Hilary is 50; she lives with her husband Mark and 15-year-old daughter Tilly. It’s a nice middle-class family. So when Tilly brings home an equally underage boyfriend, Josh, and it emerges that they are having sex, Hilary and Mark (well, Hilary mainly) decide to discuss the situation with Josh’s parents, Roland, an actor, and his wife Bea. Also on hand to help Hilary cope with her precocious daughter is Frances, her best friend, and a survivor of the sex wars who has managed to remain child-free.
In this domestic drama, events and jokes come tumbling out as if a cupboard door has been swung open and the contents poured out in a minor earthquake: puppy love, marital tensions, job insecurity, sexual desire, underage sex, teenage pregnancy, trial separation, female friendship, parental anxiety and ironic post-feminism. Phew! The pace of the writing is fast and febrile, and the jokes are really funny.
This is one of those plays about family life that immediately touches a chord with the audience. The parents laugh in recognition; their children giggle in disbelief. It helps to be a bit tipsy so that the one-liners zing off the intoxicated brain cells on the underside of your cranium. But it really doesn’t matter. If you happen to be sober, De Angelis’s writing will soon make you helpless with laughter or dizzy with delight. Yes, it’s that good.
But just as at every party there’s always a serious guest, so here the question of what the play is saying must eventually be addressed. I think that De Angelis is showing how parents, and especially liberal middle-class parents, misjudge their offspring, and how, in their turn, the children don’t understand their parents. Within this symmetry, the playwright’s sympathies lie slightly more with the mother than the daughter, although in the surprisingly warmhearted and emotional ending, Tilly is allowed the last word.

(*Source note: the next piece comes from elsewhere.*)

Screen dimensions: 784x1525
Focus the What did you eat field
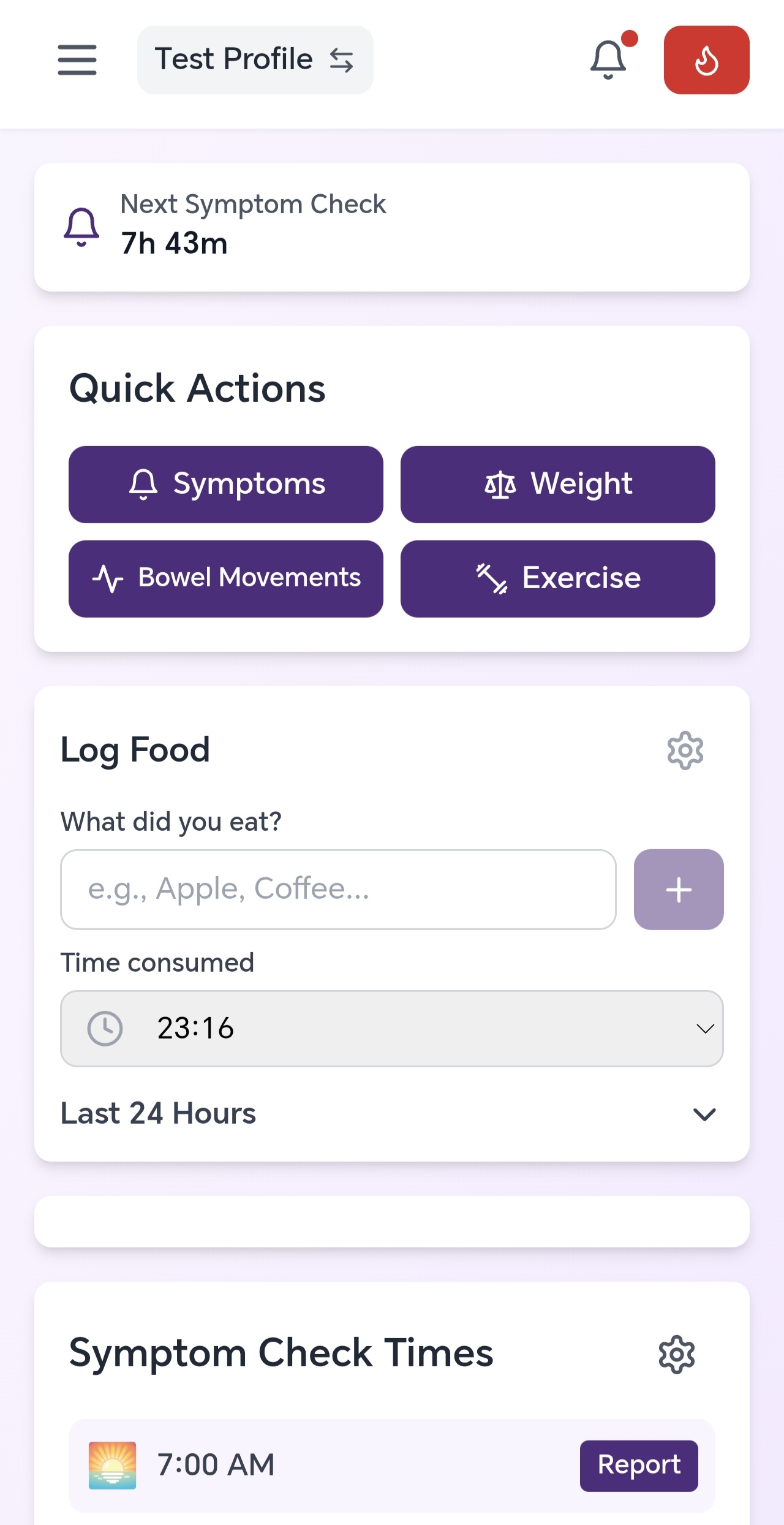pyautogui.click(x=338, y=890)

As you’d expect from a playwright who emerged as a powerful feminist in the 1980s, with plays such as Ironmistress, the women’s point of view is sharp and acerbic. Like her other recent plays, such as Wild East and Amongst Friends, there is a strong vein of politics although the play’s account of Hilary’s feminism and liberal sympathies, which are more or less irrelevant to Tilly, seems to duck the more serious question of women’s rights today.
Amid all the humour, De Angelis deftly sidesteps the serious issues she herself raises, and because this is a comedy no one seems to mind. Some moments, such as when the parents can hear their daughter having sex through the walls or when a gun is waved around, seem to trouble the easy laughter of the audience, but it is De Angelis’s great skill that she can lift us out of seriousness with a quick scene change, or in the space of a quick gag.
Smartly directed by Nina Raine, Jumpy has a smashing cast led by the superb Tamsin Greig as Hilary and the wonderful Doon Mackichan as Frances. Bel Powley’s Tilly is a convincing mix of sulky indifference and passionate anger, while Ewan Stewart’s Mark and Richard Lintern’s Roland do their bit. The play has a great soundtrack and features the most hilarious striptease in recent theatre history. Whatever your family life is like, you’re bound to find plenty to make you smile in this excellent show.